Momma always told us the Tree ain’t got a taste for our family’s blood. But it’s hard to keep my heart from hammering when I lay that blackbird, swaddled like a baby in one of Momma’s old blouses, against its roots. The Tree’s face is pinched and lurksome in the afternoon light. And those roots? They crawl out the river like spider legs, knots and whorls winking at me like we got secrets between us.

Maybe we do.

But I don’t rightly know how to share them, I don’t know how to Sing to that Tree. Hannah’s the one who got Momma’s voice, not me. 

I try not to think about what that blackbird’ll look like all chewed up and wrung round the Tree’s branches like an old dish towel when I run back up the gully and through the woods. I think about my momma, even though she’s dead and gone under the earth. And I think about Hannah in the cellar where Aunt Marylou put her, tied up and gagged, all her magic silent.

I run faster.

I only stop when I reach the edge of the woods, my side stitching, my bare arms sweaty and bramble scratched. There, across the tangle of grass that used to be our tomato garden, is Aunt Marylou’s house, that shack with the old barn leaning against it, rotted planks slumped on busted gutters. The hayloft window gapes like it’s surprised to see me there, crouched in the chicory.

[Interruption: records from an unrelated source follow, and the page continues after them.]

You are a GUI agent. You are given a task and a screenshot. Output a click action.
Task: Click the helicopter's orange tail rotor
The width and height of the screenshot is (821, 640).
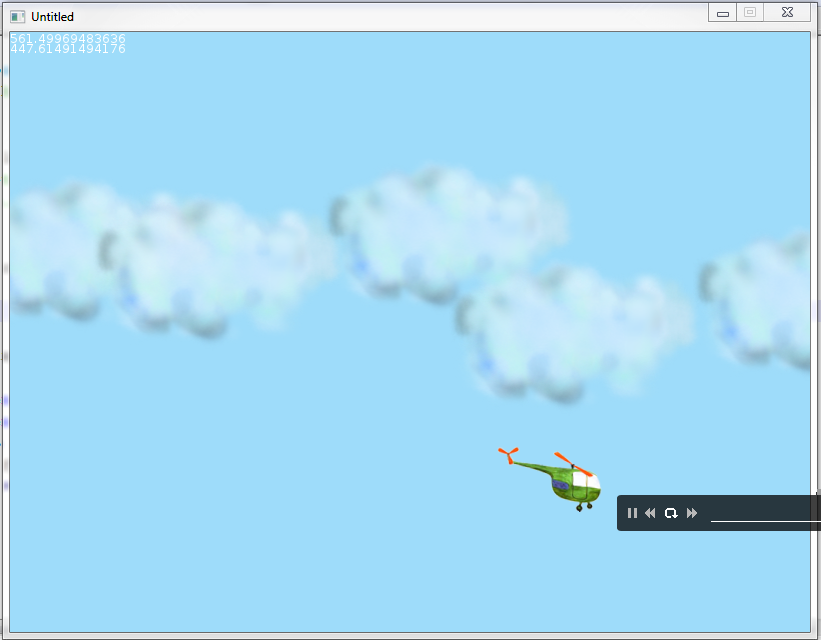508,456
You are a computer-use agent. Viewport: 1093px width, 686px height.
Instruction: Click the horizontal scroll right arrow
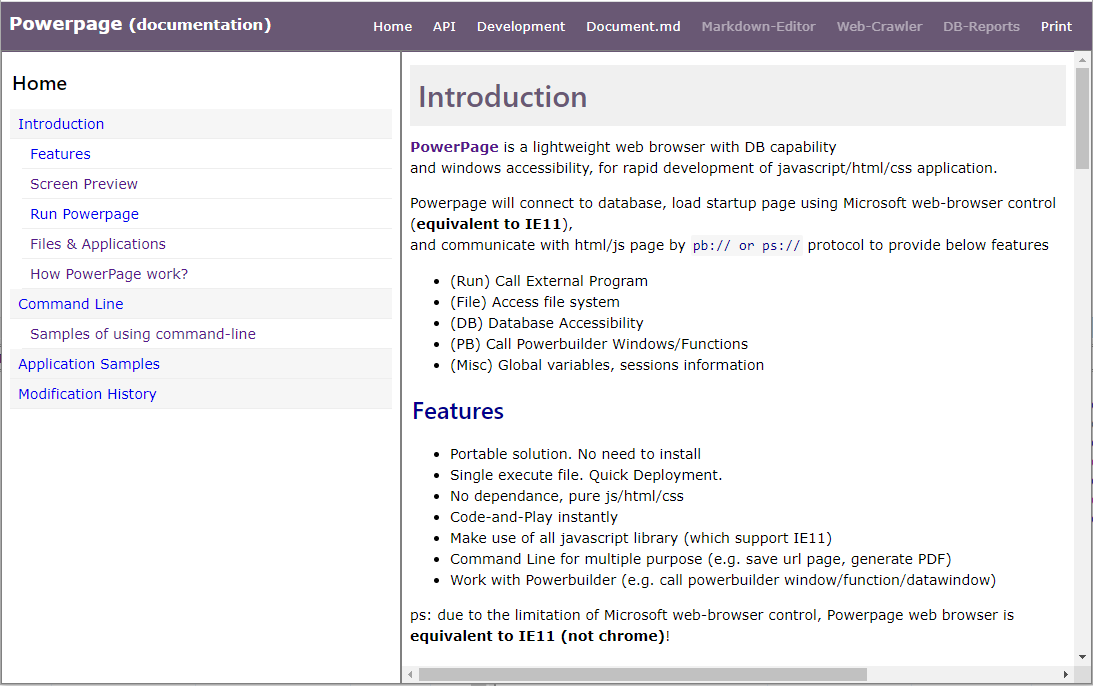1065,674
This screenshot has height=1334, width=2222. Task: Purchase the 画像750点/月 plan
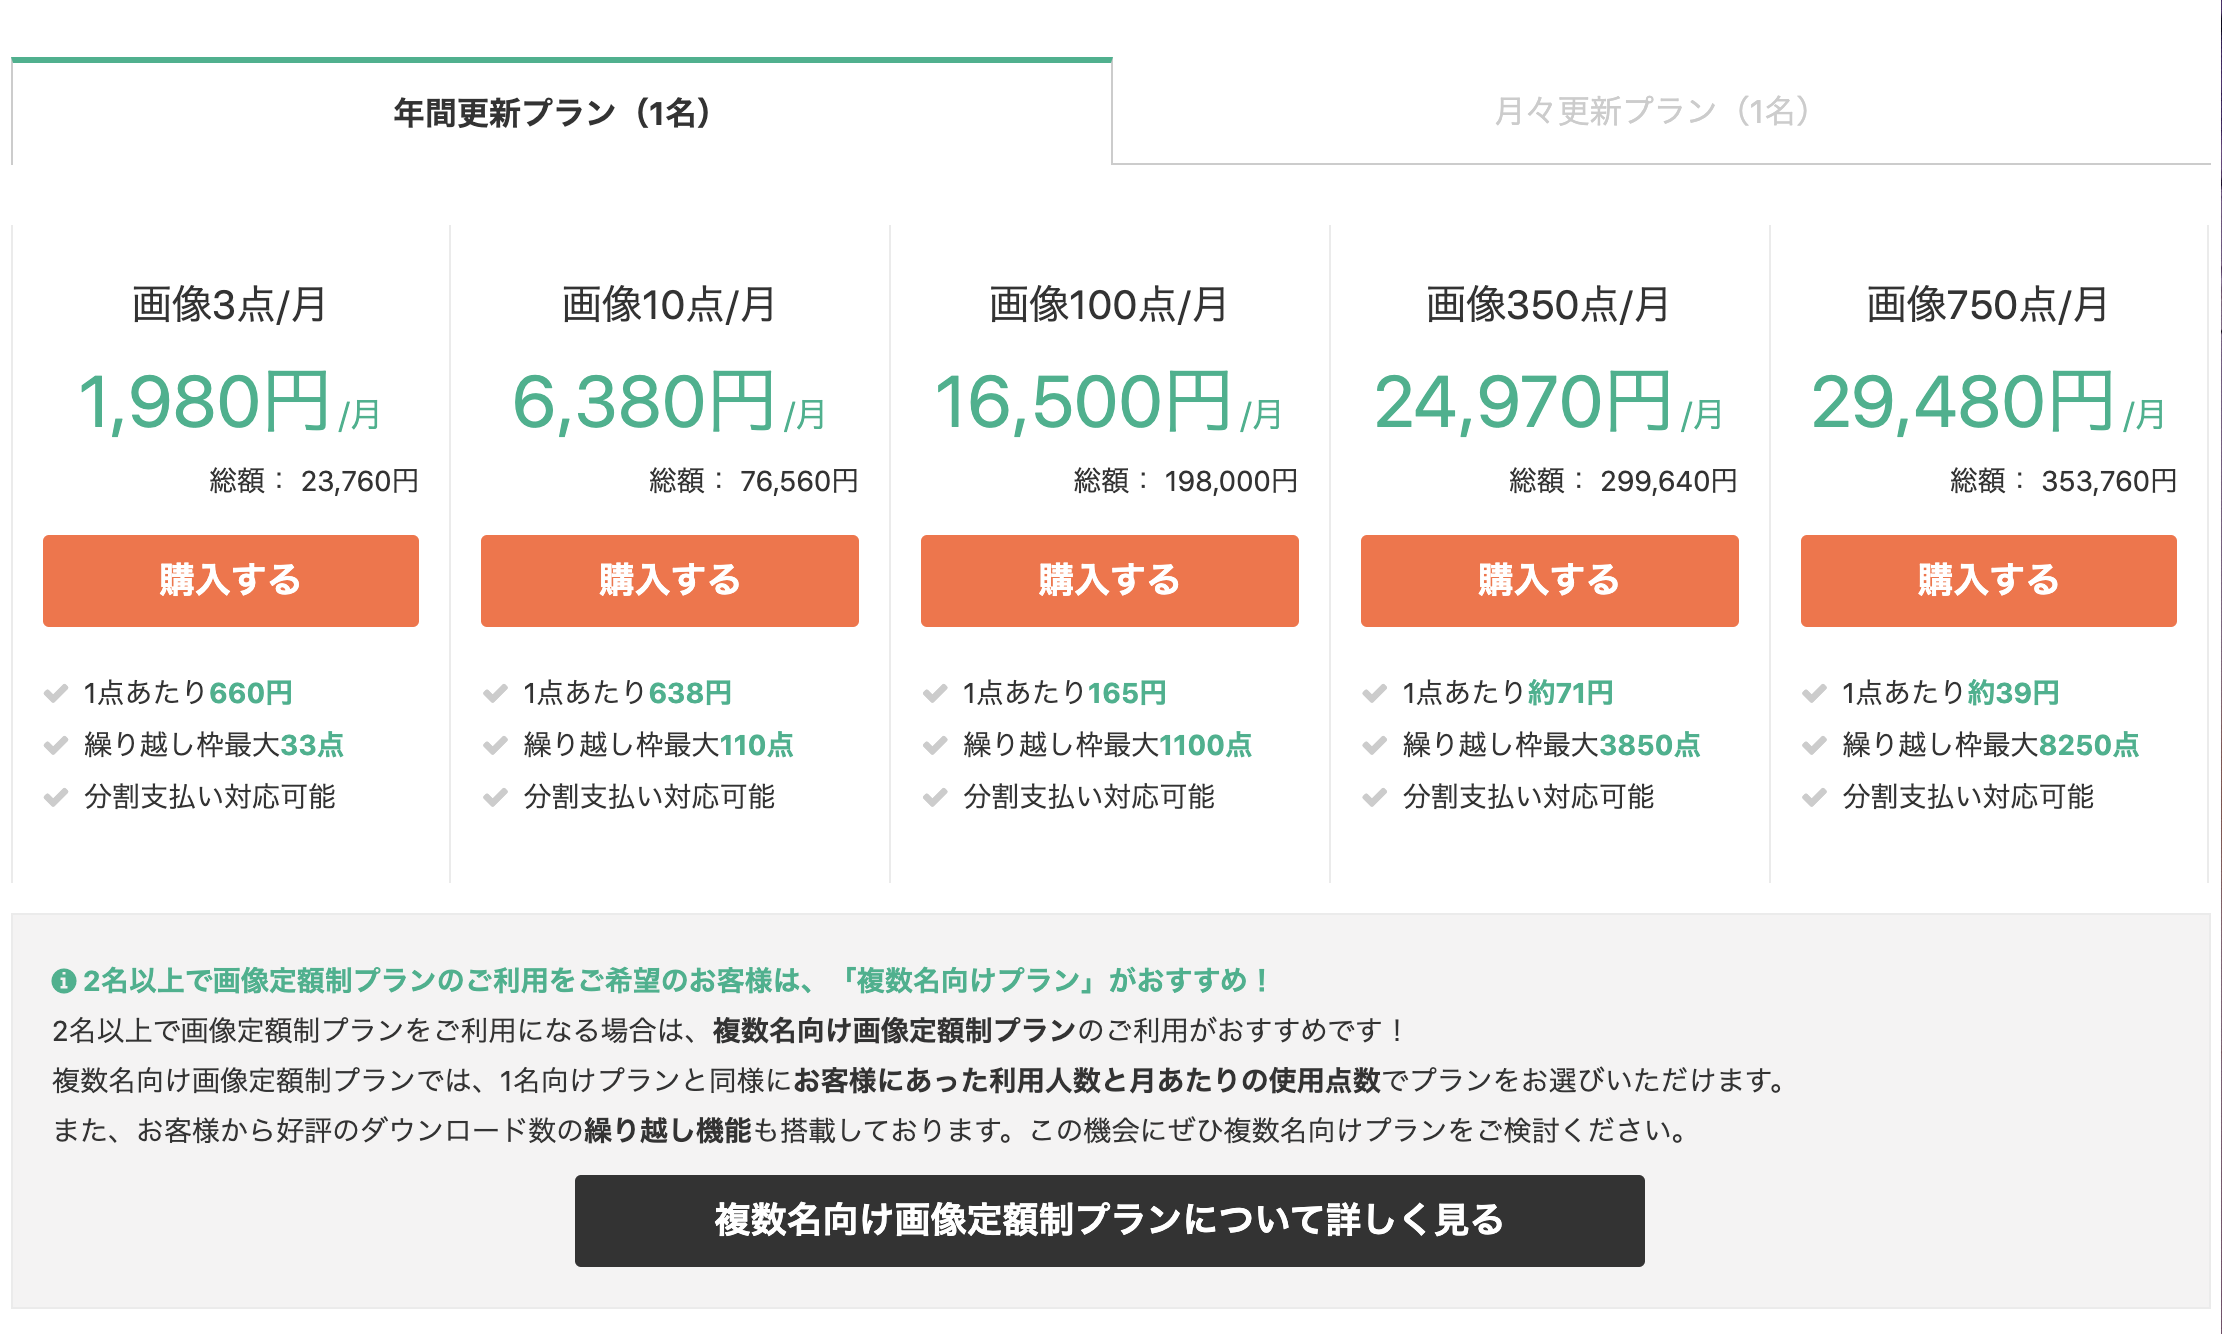click(x=1989, y=581)
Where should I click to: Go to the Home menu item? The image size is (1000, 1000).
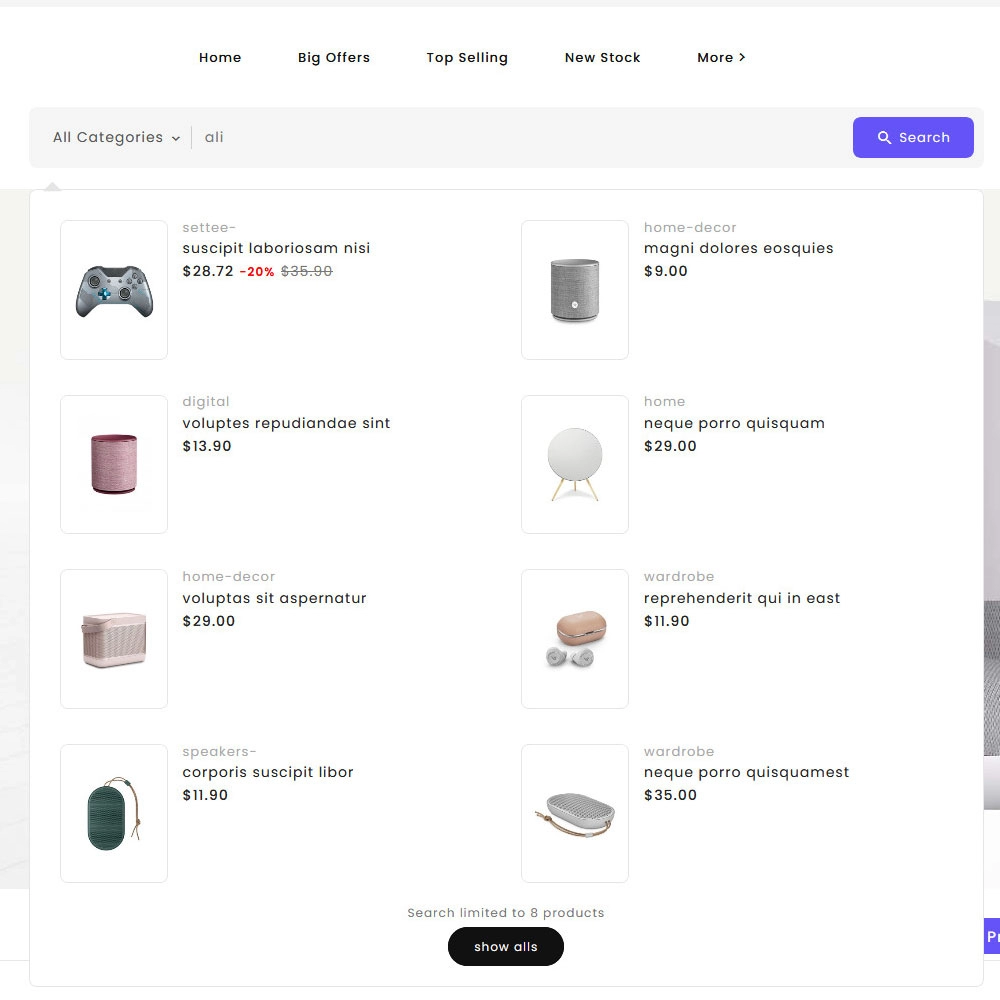pyautogui.click(x=220, y=57)
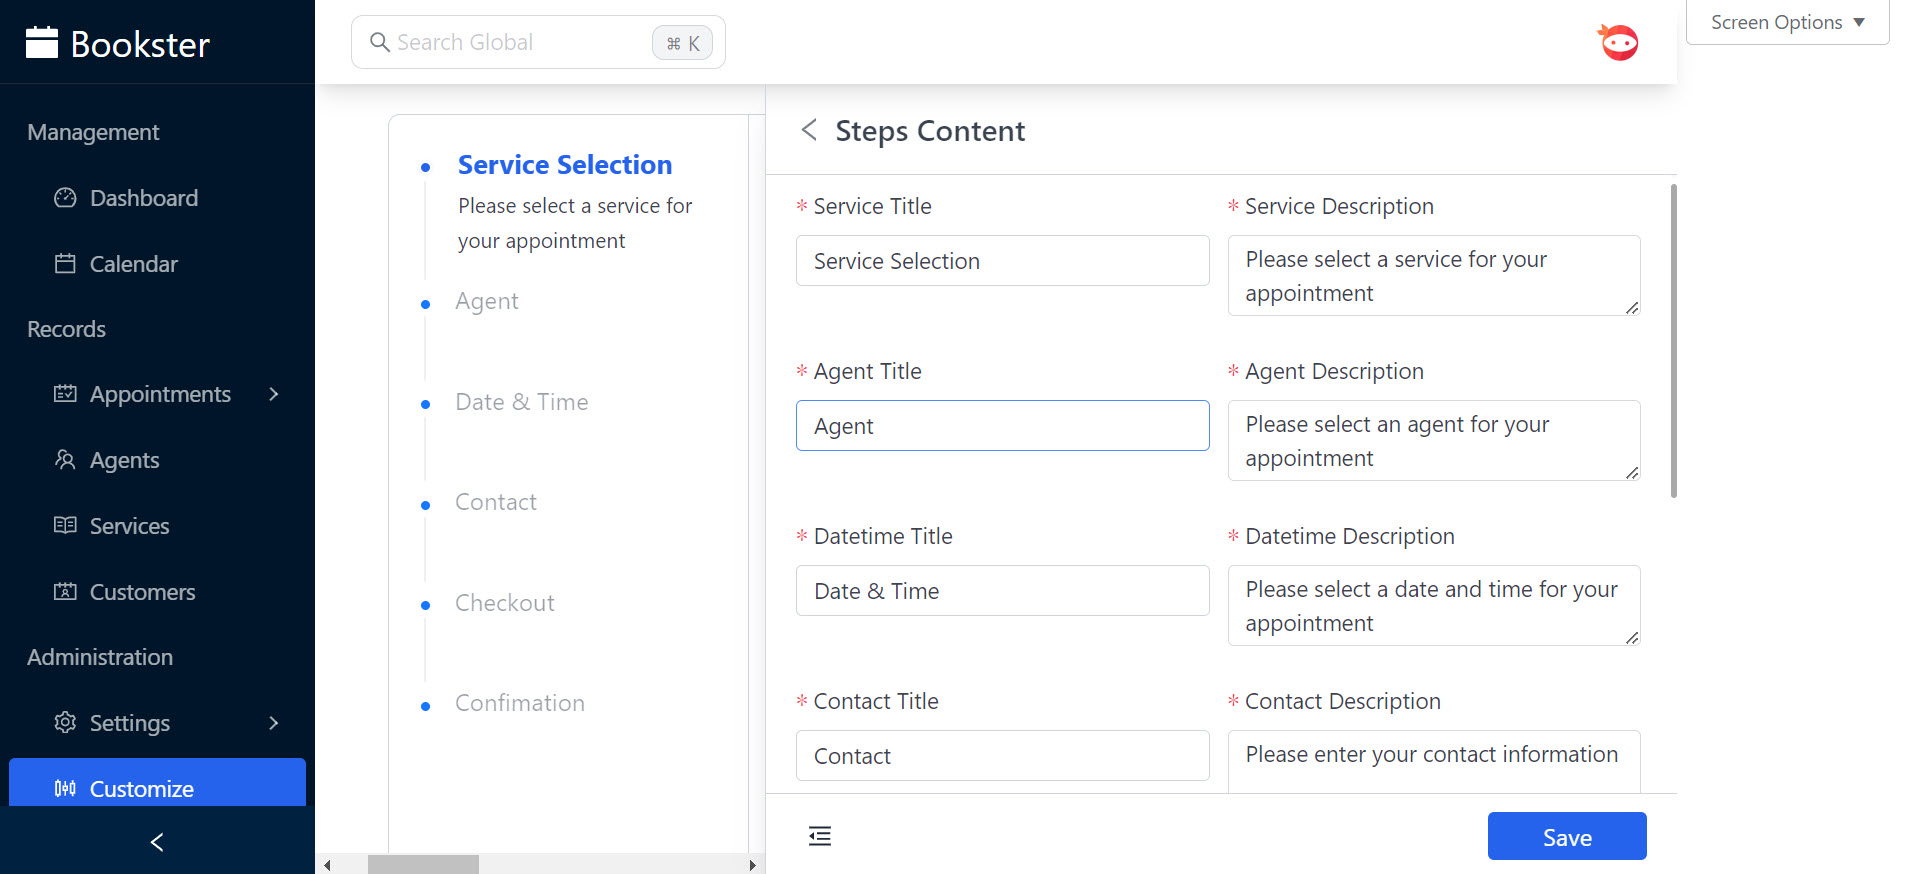Select the Date & Time step
1919x874 pixels.
521,402
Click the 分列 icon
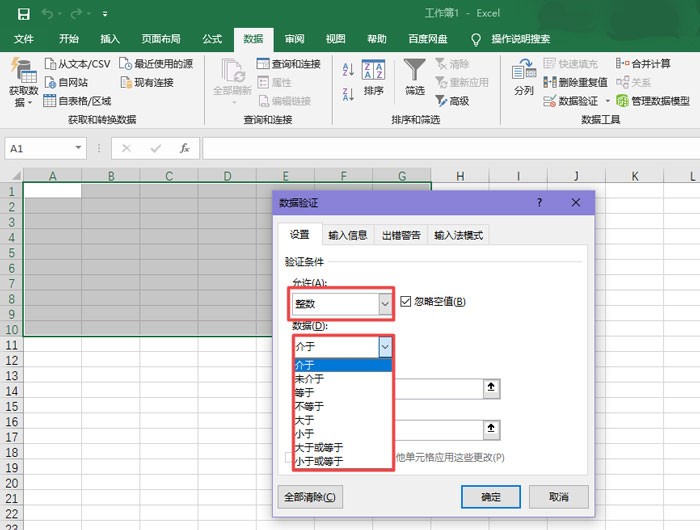 523,71
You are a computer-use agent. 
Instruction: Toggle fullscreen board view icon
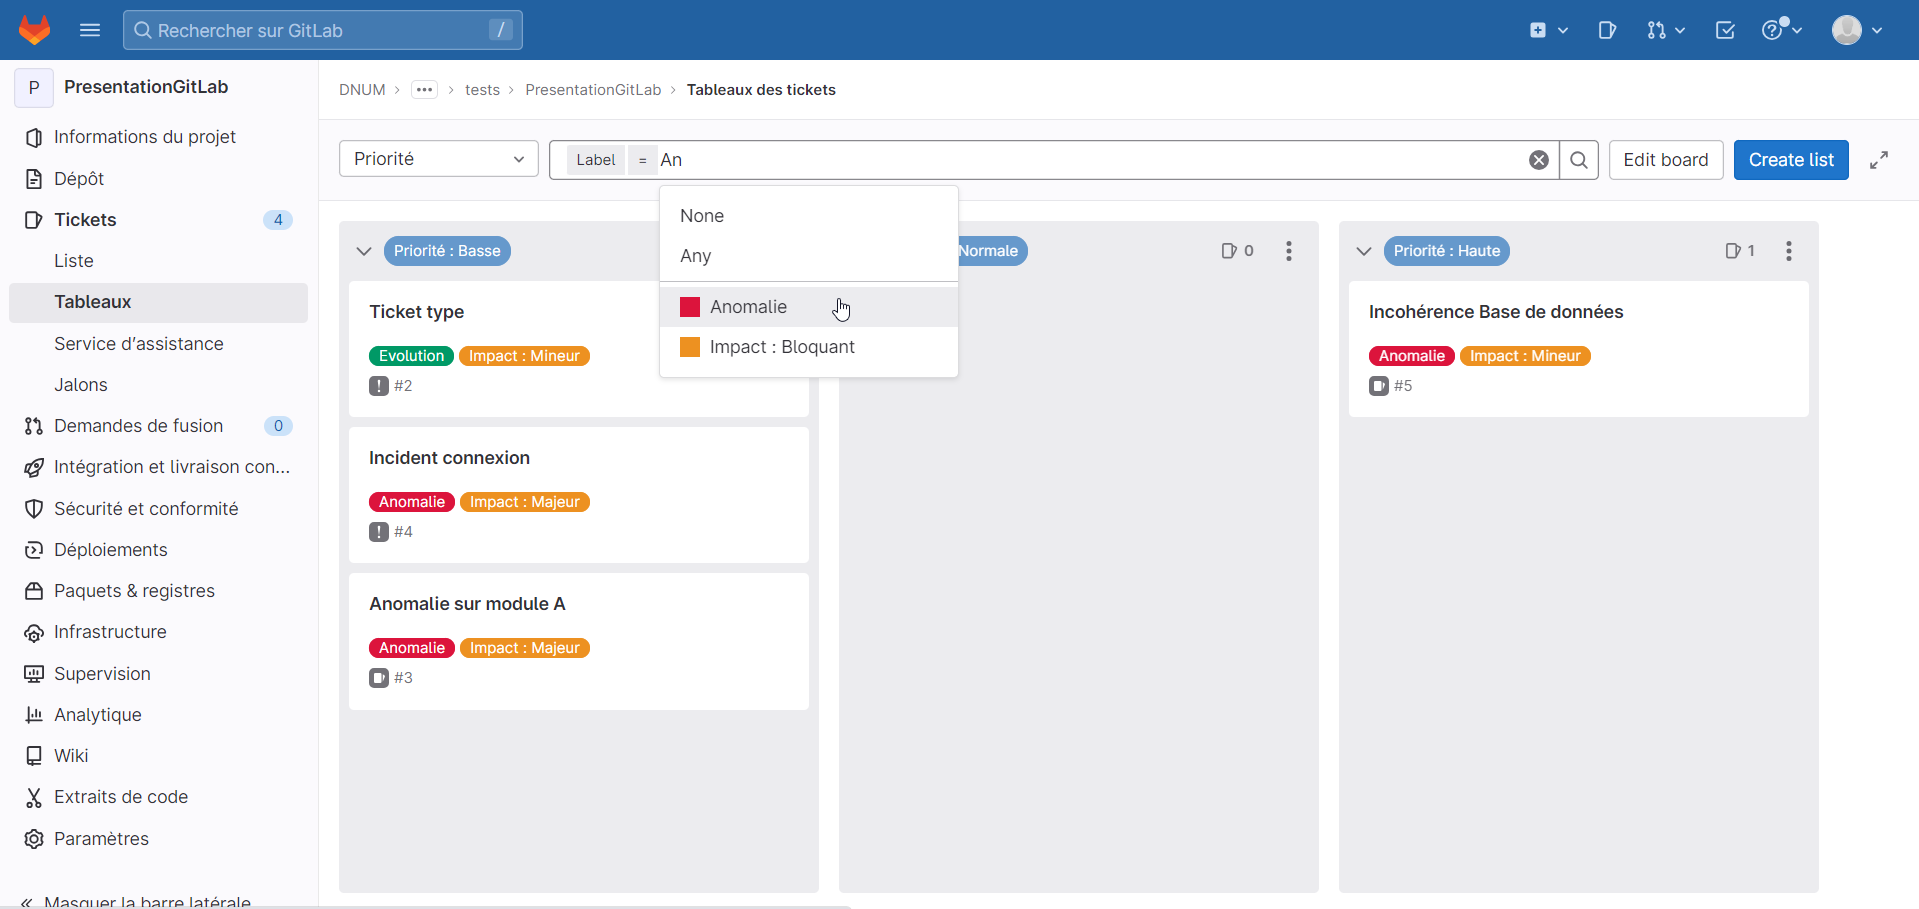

One of these days that barn’s gonna fall right over and smash Aunt Marylou’s shack. Maybe Aunt Marylou’ll be there when it happens, sitting like she is now on her back porch in that rocking chair of hers. There’s a half-gone jar of hooch in her hand. It’s the strong stuff she trades Pickle Nelson for, and the turpentine stink pulls tears out the corners of my eyes when the wind shifts. She takes a drink. The hooch sloshes. The jar clinks.

There’s an axe in Aunt Marylou’s lap, the handle long, the blade shining, and she touches it. She prays. “Show me what You want me to do,” she says over and over again. “Show me what You want me to do.”

Closing her eyes, she lights her cigarette.